**Work order**
An exact copy of every entry is needed, with no images.

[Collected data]
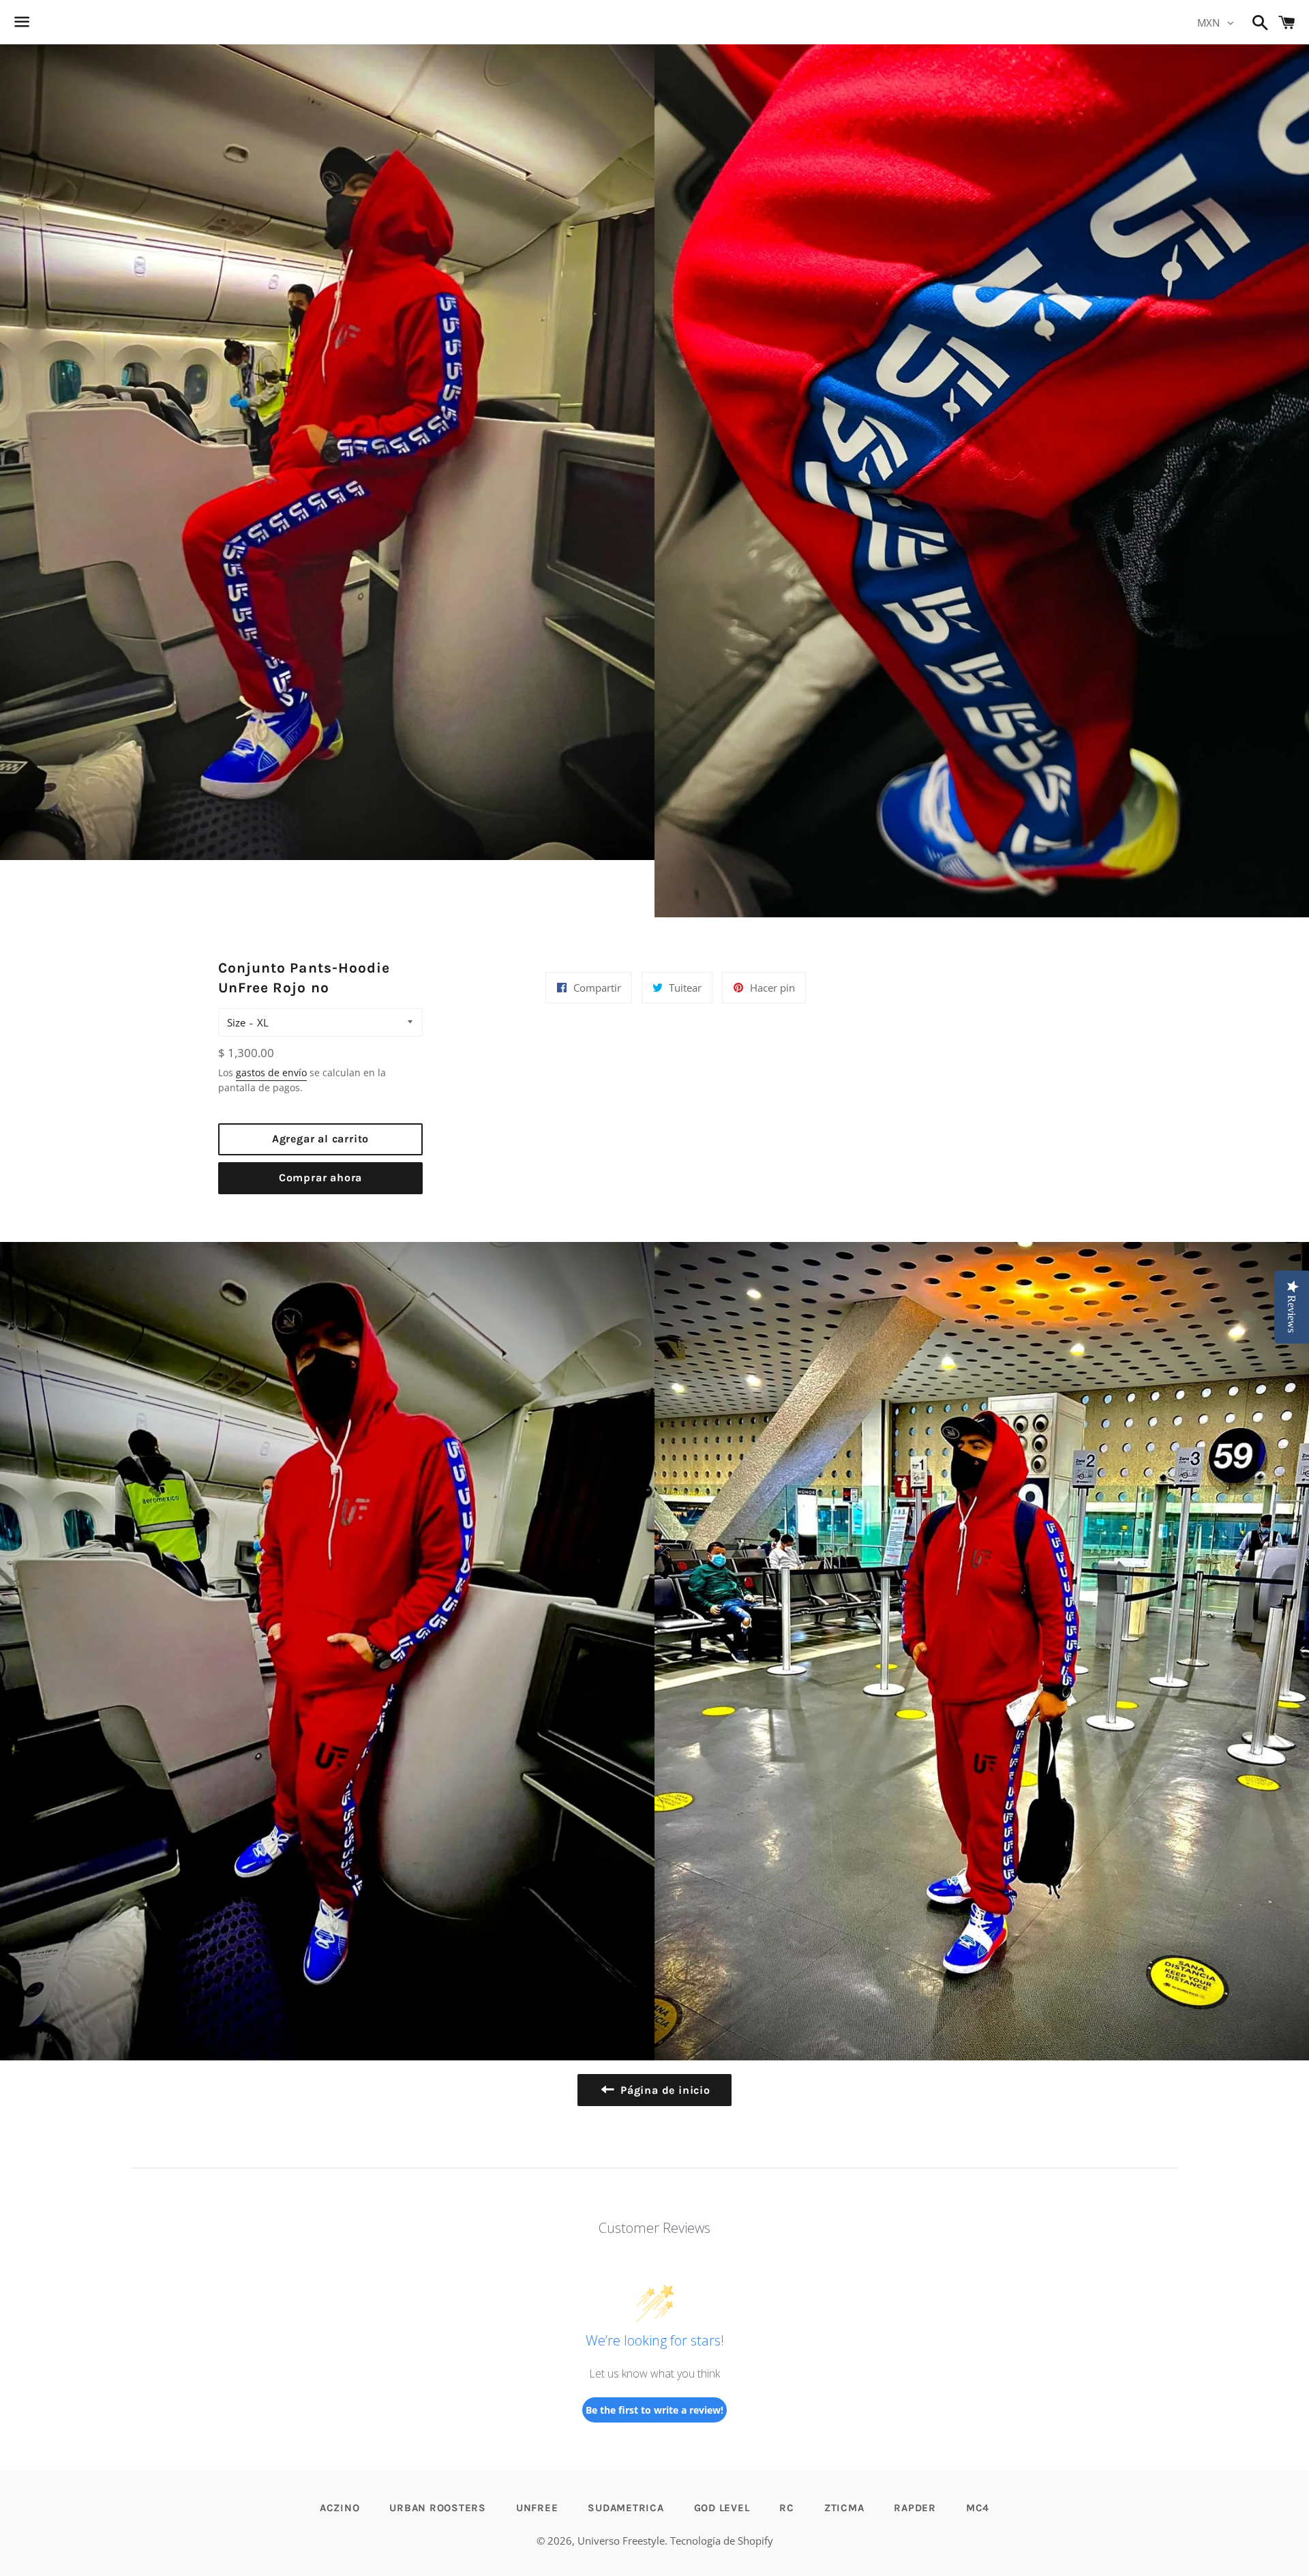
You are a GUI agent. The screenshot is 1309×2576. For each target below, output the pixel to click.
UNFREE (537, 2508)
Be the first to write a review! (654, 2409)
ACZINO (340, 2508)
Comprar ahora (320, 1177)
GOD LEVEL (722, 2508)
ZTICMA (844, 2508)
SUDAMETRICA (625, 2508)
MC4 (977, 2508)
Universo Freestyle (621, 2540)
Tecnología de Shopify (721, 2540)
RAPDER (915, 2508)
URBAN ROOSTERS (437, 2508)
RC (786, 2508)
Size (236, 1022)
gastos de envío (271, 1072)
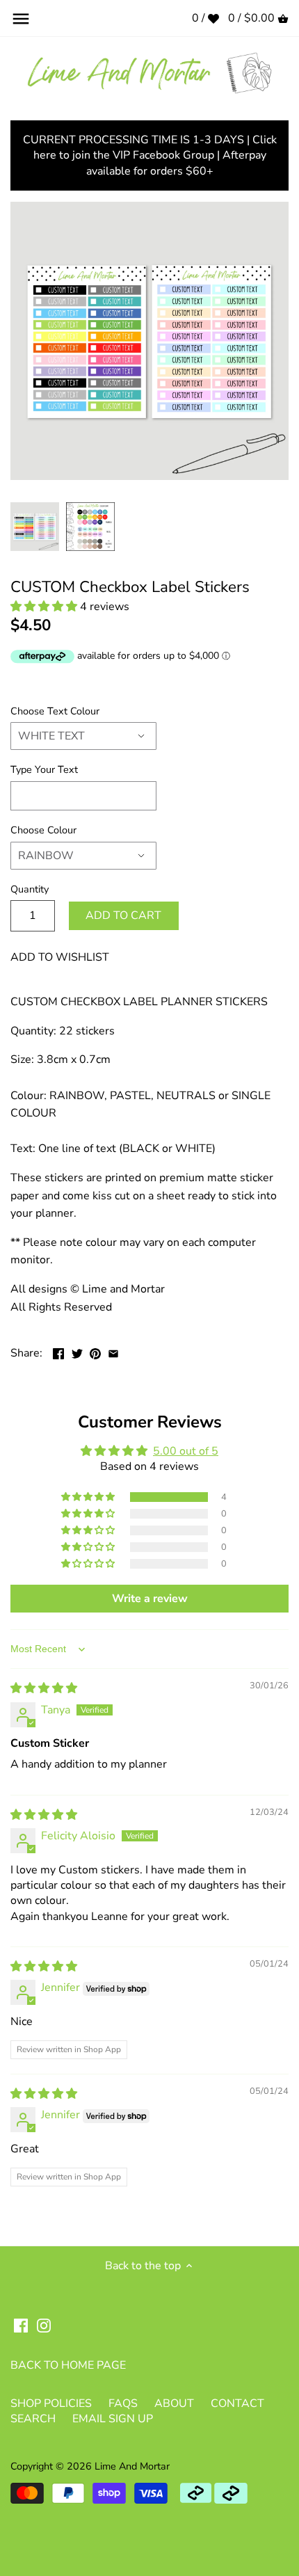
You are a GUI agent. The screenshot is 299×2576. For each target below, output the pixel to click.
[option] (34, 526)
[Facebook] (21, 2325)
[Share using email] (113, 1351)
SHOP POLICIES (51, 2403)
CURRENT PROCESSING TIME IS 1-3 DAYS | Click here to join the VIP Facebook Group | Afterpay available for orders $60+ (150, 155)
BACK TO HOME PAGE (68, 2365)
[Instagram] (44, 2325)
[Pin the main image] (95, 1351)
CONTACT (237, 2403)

**The completed task**
You are a GUI agent. The screenshot is 1309×2576. For each target below, output the pixel to click.
UNFREE (537, 2508)
Be the first to write a review! (654, 2409)
ACZINO (340, 2508)
Comprar ahora (320, 1177)
GOD LEVEL (722, 2508)
ZTICMA (844, 2508)
SUDAMETRICA (625, 2508)
MC4 (977, 2508)
Universo Freestyle (621, 2540)
Tecnología de Shopify (721, 2540)
RAPDER (915, 2508)
URBAN ROOSTERS (437, 2508)
RC (786, 2508)
Size (236, 1022)
gastos de envío (271, 1072)
You are a GUI agent. The screenshot is 299×2576. For each target below, output the pixel to click.
[option] (34, 526)
[Facebook] (21, 2325)
[Share using email] (113, 1351)
SHOP POLICIES (51, 2403)
CURRENT PROCESSING TIME IS 1-3 DAYS | Click here to join the VIP Facebook Group | Afterpay available for orders $60+ (150, 155)
BACK TO HOME PAGE (68, 2365)
[Instagram] (44, 2325)
[Pin the main image] (95, 1351)
CONTACT (237, 2403)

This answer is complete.